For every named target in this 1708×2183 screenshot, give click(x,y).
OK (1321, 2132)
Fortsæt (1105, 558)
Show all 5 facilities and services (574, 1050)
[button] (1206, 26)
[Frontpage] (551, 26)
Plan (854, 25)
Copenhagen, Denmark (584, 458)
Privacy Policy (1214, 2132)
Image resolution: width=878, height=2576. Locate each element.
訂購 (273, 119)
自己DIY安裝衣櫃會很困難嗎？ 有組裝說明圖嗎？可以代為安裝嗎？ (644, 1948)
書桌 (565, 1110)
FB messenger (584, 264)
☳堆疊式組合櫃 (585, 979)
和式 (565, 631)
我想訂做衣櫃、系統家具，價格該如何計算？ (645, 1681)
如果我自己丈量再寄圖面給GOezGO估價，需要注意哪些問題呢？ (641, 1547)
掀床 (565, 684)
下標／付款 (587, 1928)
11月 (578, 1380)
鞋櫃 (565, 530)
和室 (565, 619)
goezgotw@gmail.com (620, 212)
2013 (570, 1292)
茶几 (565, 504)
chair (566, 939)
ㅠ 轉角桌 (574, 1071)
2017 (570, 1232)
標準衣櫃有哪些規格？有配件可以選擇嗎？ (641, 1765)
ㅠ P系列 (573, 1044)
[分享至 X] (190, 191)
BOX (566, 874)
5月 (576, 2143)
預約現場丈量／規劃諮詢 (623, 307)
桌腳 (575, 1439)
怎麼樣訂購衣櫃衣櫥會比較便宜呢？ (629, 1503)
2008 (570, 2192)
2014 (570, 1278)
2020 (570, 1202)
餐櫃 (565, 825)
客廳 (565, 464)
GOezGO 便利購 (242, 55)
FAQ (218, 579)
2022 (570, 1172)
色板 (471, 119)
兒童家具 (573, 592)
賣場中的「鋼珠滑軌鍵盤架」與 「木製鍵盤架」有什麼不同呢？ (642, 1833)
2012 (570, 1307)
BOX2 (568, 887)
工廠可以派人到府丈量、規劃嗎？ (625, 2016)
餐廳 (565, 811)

# [What to work on]
Precisely the lines between those holding "OK (1321, 2132)" and "兒童家具 (573, 592)", inclusive, are to be reproduced from the listing above, with nothing added.

# [Output below]
OK (1321, 2132)
Fortsæt (1105, 558)
Show all 5 facilities and services (574, 1050)
[button] (1206, 26)
[Frontpage] (551, 26)
Plan (854, 25)
Copenhagen, Denmark (584, 458)
Privacy Policy (1214, 2132)
Image resolution: width=878, height=2576. Locate each element.
訂購 (273, 119)
自己DIY安裝衣櫃會很困難嗎？ 有組裝說明圖嗎？可以代為安裝嗎？ (644, 1948)
書桌 (565, 1110)
FB messenger (584, 264)
☳堆疊式組合櫃 (585, 979)
和式 (565, 631)
我想訂做衣櫃、系統家具，價格該如何計算？ (645, 1681)
如果我自己丈量再寄圖面給GOezGO估價，需要注意哪些問題呢？ (641, 1547)
掀床 (565, 684)
下標／付款 (587, 1928)
11月 (578, 1380)
鞋櫃 (565, 530)
和室 (565, 619)
goezgotw@gmail.com (620, 212)
2013 (570, 1292)
茶几 (565, 504)
chair (566, 939)
ㅠ 轉角桌 (574, 1071)
2017 (570, 1232)
標準衣櫃有哪些規格？有配件可以選擇嗎？ (641, 1765)
ㅠ P系列 (573, 1044)
[分享至 X] (190, 191)
BOX (566, 874)
5月 (576, 2143)
預約現場丈量／規劃諮詢 (623, 307)
桌腳 (575, 1439)
怎麼樣訂購衣櫃衣櫥會比較便宜呢？ (629, 1503)
2008 (570, 2192)
2014 (570, 1278)
2020 (570, 1202)
餐櫃 (565, 825)
客廳 (565, 464)
GOezGO 便利購 (242, 55)
FAQ (218, 579)
2022 (570, 1172)
色板 (471, 119)
兒童家具 (573, 592)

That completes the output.